PRIBNOW (CITGO Petroleum Corporation)

We do not have enough storage and would like to have an infinite number of tanks. You are correct. As these tank shipments come in, it is hard to obtain the data and make those ratios or blends. Sometimes we do know that certain crudes are coming in which are more problematic because we have seen them before and have that database. In that case, we will make sure that when we do start that crude into the crude unit, we adjust the blend or know we need to have a stable percentage of that difficult crude coming in. Like you said, we are still learning that process, but it is difficult trying to obtain real-time data and passing it to the consoles, so they know what ratios to set.

 

JIM PROROK (Husky Oil Operations Ltd.) \

There was a question about whether we see an impact in the coking in the furnaces. We are mostly a light sweet and synthetic crude refinery, but they slip in a little bit of heavy and occasionally some lighter materials. We have had instances where the asphaltene precipitation appears to have coked the convection section in the crude furnace, as well as shock tubes, creating unexpected hot spots and coking. We also saw extreme fouling in the coker furnace, including not just the tubes, but also the transfer lines over to the coke drums.

 

GLENN SCATTERGOOD (Nalco Champion Energy Services)

Slop oil addition to crude slate may destabilize asphaltenes in the crude. Onsite testing of the proposed blend may predict the asphaltene stability. Careful blending of the slop oil and/or low addition rates may reduce or eliminate fouling due to asphaltene destabilization. Chemical additives are available to keep the asphaltene in solution and reduce fouling of the desalter and hot crude unit pre-heat exchangers.

 

DENNIS HAYNES (Nalco Champion Energy Services)

Incompatibility issues may occur if crudes are blended in a non-uniform way, inappropriate order, or incorrect amount. First, evaluate crude blends to determine relative compatibility and confirm a planned blend is not in an envelope that will cause challenges; next regarding order of addition, add a destabilizing crude to one that has the potential to destabilize; and not in the reverse order. Then, be cognizant of areas in the process, such as tank storage, where stratification may lead to variation in blend component concentrations impacting blend compatibility. When there is concern regarding blend compatibility, application of an asphaltene stabilizer additive may assist in minimizing deposition on process equipment or reducing interference in areas such as desalter interfaces.

[Material for pointing to words and elements]:
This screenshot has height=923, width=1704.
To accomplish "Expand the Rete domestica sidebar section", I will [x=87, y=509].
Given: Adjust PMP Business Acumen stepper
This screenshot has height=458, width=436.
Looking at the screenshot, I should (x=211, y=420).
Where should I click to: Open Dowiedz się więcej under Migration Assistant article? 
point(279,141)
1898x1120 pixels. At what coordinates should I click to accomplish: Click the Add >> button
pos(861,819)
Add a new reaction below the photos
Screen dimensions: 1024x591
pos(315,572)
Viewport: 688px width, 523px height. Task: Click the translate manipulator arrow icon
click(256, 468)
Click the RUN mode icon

[Work required]: Translate this sentence from the refinery discussion into Spanish: "Slop oil addition to crude slate may destabilize asphaltenes in the crude."

[Worked solution]: La adición de aceite residual (slop) a la cesta de crudos puede desestabilizar los asfaltenos del crudo.